Yellow Zones indicate areas where a client (or their guardian) may have initial discomfort with therapeutic application. These Yellow Zone areas are representative of musculature that is crucial to affect with hands on application for common pain conditions that occur in your sport. With full explanation of purpose and need for this area to receive therapy, if the client (or their guardian) is still not comfortable with therapy in these regions, self-care techniques will be instructed. (i.e foam roller, lacrosse ball)

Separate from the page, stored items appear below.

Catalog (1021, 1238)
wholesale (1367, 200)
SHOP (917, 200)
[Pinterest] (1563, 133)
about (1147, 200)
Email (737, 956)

Red Zones indicate areas where a client will never receive direct touch from a practitioner. If there is pain/dysfunction in these areas, other techniques will be utilized to affect the area, (i.e resisted stretches) and self-care techniques will be instructed.






Green Zones

  1. Lateral Neck

  2. Front Shoulders

  3. Upper Third Pectoral Major-this area experiences high levels of tension and imbalance

  4. Biceps

  5. Forearms

  6. Quadriceps

  7. Shins


Yellow Zones

  1. Abdominals: tension and imbalance in this area contributes to lower back and hip pain

  2. Obliques: just like the abs, tension can contribute to lower back and hip pain

  3. Inner Thigh ⅔ up from the knee: also contributes to lower back and hip pain


Red Zones

  1. Pectoral Major bottom 2/3s

  2. Front part of pelvis below belly button

  3. Inner Thigh Top 1/3rd of the muscle to the pelvis






Green Zones:

  1. Posterior Neck

  2. Mid back/Rhomboids

  3. Lateral Shoulder

  4. Rear Shoulder

  5. Rotator Cuff

  6. Triceps

  7. Forearms

  8. Hamstrings

  9. Calves

  10. Spinal Muscles


Yellow Zones:

  1. Glutes External 2/3s

  2. Inner Thighs Lower 2/3s tension and imbalance in this area contributes to lower back and hip pain

  3. Feet- sometimes imbalances can reach to the feet, however these may be considered a yellow zone


Red Zones:

  1. Glutes inner ⅓-gluteal cleft

  2. Inner Thighs Upper 1/3


This framework provides a language tool the youth athlete can utilize to enforce bodily autonomy and agency. This ensures their voice is heard before, during, and after their IBT session. It provides firm, black and white boundaries upfront so the client, supervising adult, and IBT Practitioner know there is no middle, grey area when it comes to soft-tissue bodywork.